Make a New Normal

Treated the same, only different

"Treated the same, only different" - a photo of a street sign that says "Wall St".
"Treated the same, only different" - a photo of a street sign that says "Wall St".
Photo by Patrick Weissenberger on Unsplash

To have equality, we must first acknowledge difference.


Most of us have the desire to be treated the same as others. At least when they are doing well. We fine-tune that sense of justice early on. Someone else got something good and we didn’t? That’s not fair! we say.

We also have a moral commitment to a basic sense of justice for all people. In the U.S., we famously articulate that as the right to “life, liberty, and the pursuit of happiness.”

It is funny, then, that this sense of all rarely is all in our everyday lives.

We rarely feel that sense of equal when someone wins the lottery, for instance. We don’t want everyone who bought a ticket to split the pot.

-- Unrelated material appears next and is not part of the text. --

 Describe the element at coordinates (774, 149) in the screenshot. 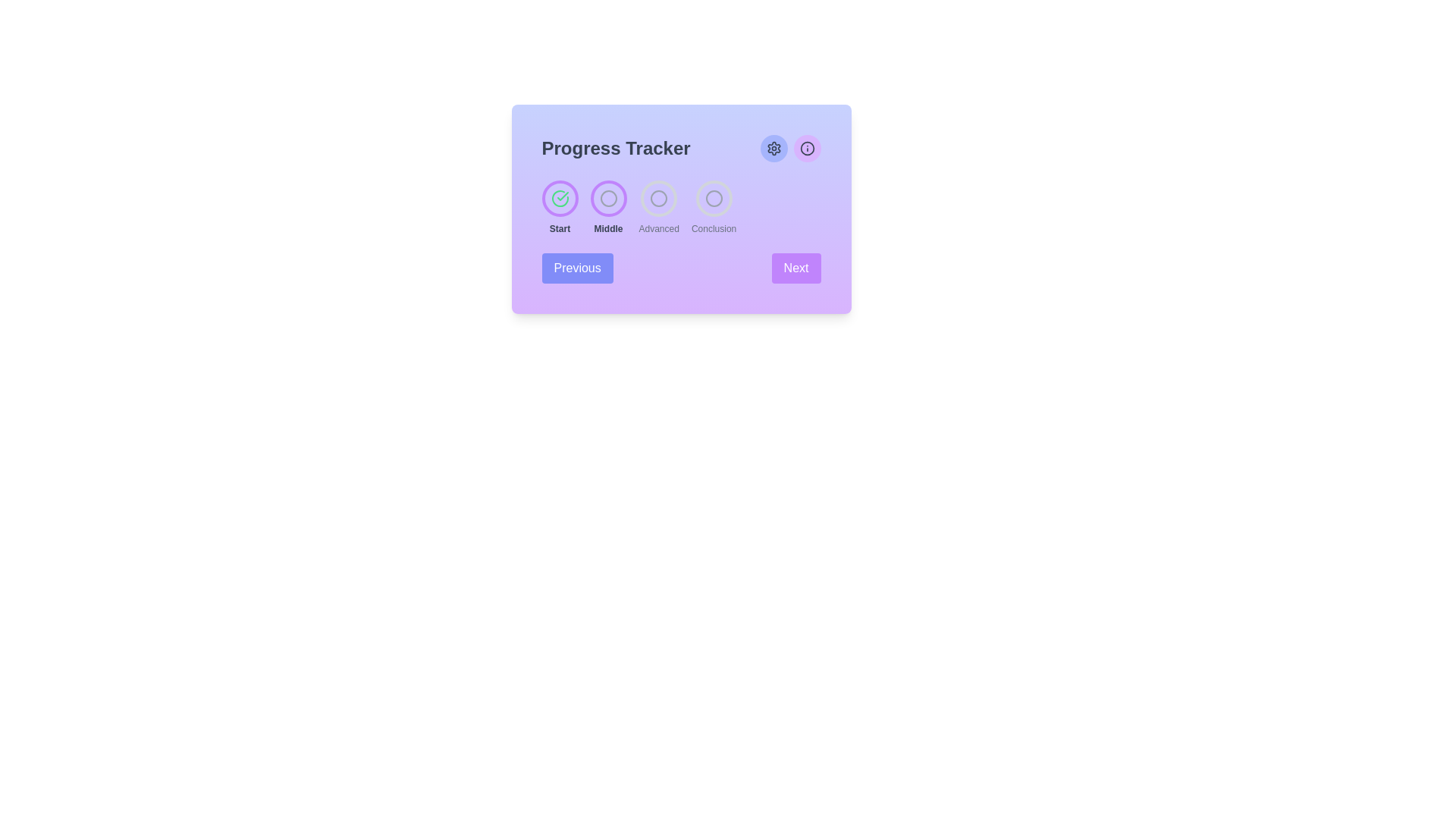

I see `the settings icon located near the top right of the 'Progress Tracker' panel, which is the second icon from the right edge and positioned directly to the left of a circular icon` at that location.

This makes it hard for us to deal with the idea that equal can expect different things from us.

People in power have a different role to achieve equality than the oppressed. Carnivores have a different role than herbivores.

While I suspect that the one at the top has ample reason to oppose equity and true equality with his neighbors, his neighbors have far less reason. Quite literally when we’re talking money, power, and influence.

We seem to love equity in the abstract and inequality in our practice. Precisely because equality requires different impacts. But if our desire is equality and justice in the end, we’re not going to find it when we all get treated the same.